Firmicutes are primarily comprised of Gram positive, low G+C content bacteria [65] and include a majority of the fibre-adherent rumen bacterial populations [23] and also in animals fed high forage diets [55]. In our study, Firmicutes constituted the majority of bacterial populations particularly in the solid fraction on K2 and K3 dietary treatments which were rich in crude fibre content.

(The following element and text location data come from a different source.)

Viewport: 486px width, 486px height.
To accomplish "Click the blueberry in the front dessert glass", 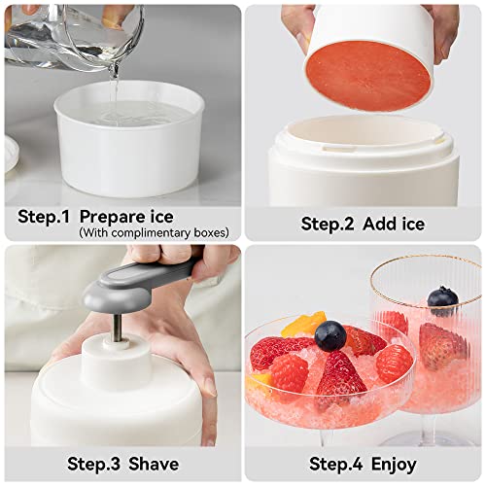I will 330,335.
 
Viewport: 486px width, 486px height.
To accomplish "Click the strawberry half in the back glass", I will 441,345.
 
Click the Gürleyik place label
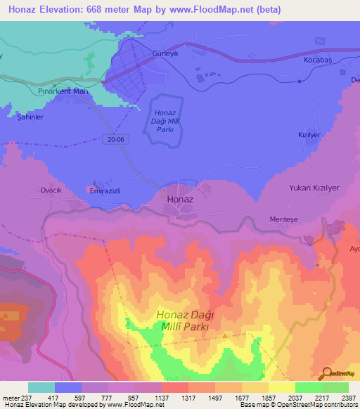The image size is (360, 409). pos(167,54)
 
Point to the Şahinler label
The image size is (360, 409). pos(30,117)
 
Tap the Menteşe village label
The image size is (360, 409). pos(285,219)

Among the Firmicutes group, families such as Lachnospiraceae, Ruminococcaceae, Veillonellaceae and unclassified Clostridiales were abundant in our study similar to previous findings [44], [57], [66]. Several reports emphasize the role of Firmicutes, in particular members of Clostridiales, Ruminococcaceae and Lachnospiraceae in fibre digestion [67][72] and therefore their abundance on K2 and K3 diets in the rumen of Kankrej cattle was expected.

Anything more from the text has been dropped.